- Location in Marion County and the state of West Virginia.
- Coordinates: 39°29′49″N 80°15′25″W﻿ / ﻿39.49694°N 80.25694°W
- Country: United States
- State: West Virginia
- County: Marion

Area
- • Total: 0.882 sq mi (2.28 km^{2})
- • Land: 0.881 sq mi (2.28 km^{2})
- • Water: 0.001 sq mi (0.0026 km^{2})
- Elevation: 1,178 ft (359 m)

Population (2020)
- • Total: 542
- • Density: 615/sq mi (238/km^{2})
- Time zone: UTC-5 (Eastern (EST))
- • Summer (DST): UTC-4 (EDT)
- ZIP code: 26576
- Area codes: 304 & 681
- GNIS feature ID: 1554762

= Idamay, West Virginia =

Idamay is a census-designated place (CDP) in Marion County, West Virginia, United States. Idamay is located along West Virginia Route 218, 1 mi south of Farmington. Idamay has a post office with ZIP code 26576. As of the 2020 census, its population was 542 (down from 611 at the 2010 census).

==History==
The community was named after Ida May Watson, the daughter of Consolidation Coal co-founder James Otis Watson and sister of Caroline Watson Fleming, after whom the neighboring town of Carolina was named.

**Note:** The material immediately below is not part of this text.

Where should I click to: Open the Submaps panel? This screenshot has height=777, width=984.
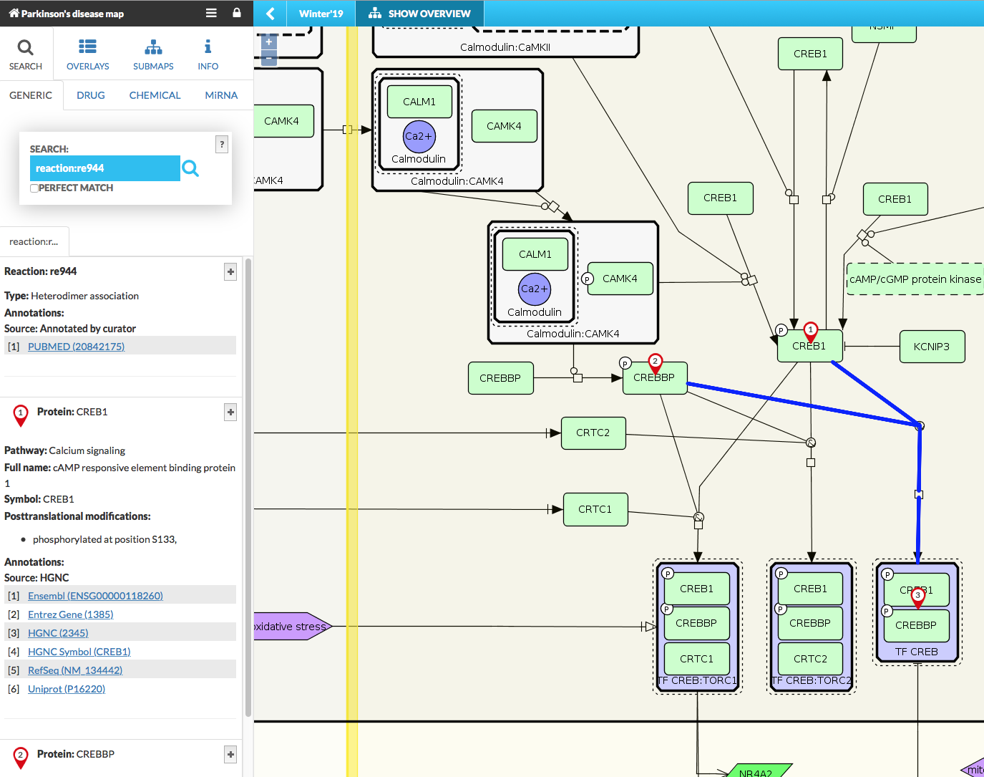(153, 54)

Consolidation Coal began construction on their #87 Idamay mine and barracks in 1915. As the mine thrived, company houses sprung up, either built on site by the carpenter's crew or transported from closed mines in Pennsylvania. The mine was fully operational by 1917, bringing the railroad, teams of migrant workers, and an established, fully self-sustaining town. Miners and their families were supplied with a recreation hall, company store, first class school, community gardens, concerts, and picnics. Company nurses and doctors were always on call, and the street car system supplied an easy means to the cities of Fairmont and Mannington. Throughout the 1920s and 30s, Idamay was most notable for her championship miner's league team, the Ida Mae Fence Busters. Both mine league teams and professional baseball teams from across the country traveled for an attempt to usurp the champions, most failed.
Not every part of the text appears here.